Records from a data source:
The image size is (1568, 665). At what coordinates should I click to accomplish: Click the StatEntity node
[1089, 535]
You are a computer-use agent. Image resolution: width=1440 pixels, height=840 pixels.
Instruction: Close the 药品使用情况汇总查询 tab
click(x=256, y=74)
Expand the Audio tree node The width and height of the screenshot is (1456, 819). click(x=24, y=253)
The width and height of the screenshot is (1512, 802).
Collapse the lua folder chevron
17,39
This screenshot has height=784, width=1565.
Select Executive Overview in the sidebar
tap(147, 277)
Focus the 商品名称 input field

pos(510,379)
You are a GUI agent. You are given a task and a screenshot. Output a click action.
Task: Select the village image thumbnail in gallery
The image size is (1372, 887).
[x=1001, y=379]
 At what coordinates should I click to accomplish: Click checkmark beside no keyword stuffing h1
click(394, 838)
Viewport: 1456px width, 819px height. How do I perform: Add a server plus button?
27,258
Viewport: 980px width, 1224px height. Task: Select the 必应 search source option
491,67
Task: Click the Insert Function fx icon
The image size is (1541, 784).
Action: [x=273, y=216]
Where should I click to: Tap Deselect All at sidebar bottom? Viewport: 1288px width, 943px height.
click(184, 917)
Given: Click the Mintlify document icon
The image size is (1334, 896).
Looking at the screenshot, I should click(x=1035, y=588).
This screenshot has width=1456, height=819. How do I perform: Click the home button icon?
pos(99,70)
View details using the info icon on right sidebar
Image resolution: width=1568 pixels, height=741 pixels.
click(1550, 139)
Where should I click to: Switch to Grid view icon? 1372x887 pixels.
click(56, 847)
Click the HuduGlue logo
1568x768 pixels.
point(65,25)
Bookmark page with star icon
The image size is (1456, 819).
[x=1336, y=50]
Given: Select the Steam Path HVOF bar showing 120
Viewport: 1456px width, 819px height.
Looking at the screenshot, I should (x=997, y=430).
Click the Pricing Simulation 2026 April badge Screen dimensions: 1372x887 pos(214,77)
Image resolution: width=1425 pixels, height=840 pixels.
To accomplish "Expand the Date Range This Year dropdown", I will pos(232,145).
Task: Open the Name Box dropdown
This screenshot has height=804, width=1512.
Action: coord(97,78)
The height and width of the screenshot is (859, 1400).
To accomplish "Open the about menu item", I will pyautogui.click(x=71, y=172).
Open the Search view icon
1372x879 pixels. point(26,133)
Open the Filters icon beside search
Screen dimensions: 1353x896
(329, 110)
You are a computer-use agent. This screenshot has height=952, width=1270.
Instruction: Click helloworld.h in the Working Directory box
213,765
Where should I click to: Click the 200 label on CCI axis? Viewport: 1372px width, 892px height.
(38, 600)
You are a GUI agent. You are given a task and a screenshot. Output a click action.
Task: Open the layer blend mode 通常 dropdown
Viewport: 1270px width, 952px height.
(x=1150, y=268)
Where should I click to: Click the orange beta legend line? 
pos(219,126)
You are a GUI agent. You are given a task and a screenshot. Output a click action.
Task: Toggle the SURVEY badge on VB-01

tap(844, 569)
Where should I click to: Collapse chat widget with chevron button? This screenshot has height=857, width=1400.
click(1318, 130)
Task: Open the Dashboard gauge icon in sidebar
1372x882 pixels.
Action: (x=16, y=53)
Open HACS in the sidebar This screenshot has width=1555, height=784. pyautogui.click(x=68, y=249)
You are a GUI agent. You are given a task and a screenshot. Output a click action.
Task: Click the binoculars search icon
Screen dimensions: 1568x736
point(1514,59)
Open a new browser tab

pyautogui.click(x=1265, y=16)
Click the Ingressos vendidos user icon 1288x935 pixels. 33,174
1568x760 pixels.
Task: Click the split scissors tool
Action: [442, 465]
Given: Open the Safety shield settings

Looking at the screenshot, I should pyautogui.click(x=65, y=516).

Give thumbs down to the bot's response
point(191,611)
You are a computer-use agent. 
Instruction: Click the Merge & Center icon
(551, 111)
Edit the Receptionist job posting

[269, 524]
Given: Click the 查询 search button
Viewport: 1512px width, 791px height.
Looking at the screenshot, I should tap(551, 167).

§ **TASK PROMPT**
After locating the line with "Task: Open the layer blend mode 通常 dropdown" above, return that line and every later line through the one with "Open HACS in", word for word and with nothing else.

§ **SOLUTION FOR THIS TASK**
Task: Open the layer blend mode 通常 dropdown
Viewport: 1270px width, 952px height.
(x=1150, y=268)
Where should I click to: Click the orange beta legend line? 
pos(219,126)
You are a GUI agent. You are given a task and a screenshot. Output a click action.
Task: Toggle the SURVEY badge on VB-01

tap(844, 569)
Where should I click to: Collapse chat widget with chevron button? This screenshot has height=857, width=1400.
click(1318, 130)
Task: Open the Dashboard gauge icon in sidebar
1372x882 pixels.
Action: (x=16, y=53)
Open HACS in the sidebar This screenshot has width=1555, height=784. pyautogui.click(x=68, y=249)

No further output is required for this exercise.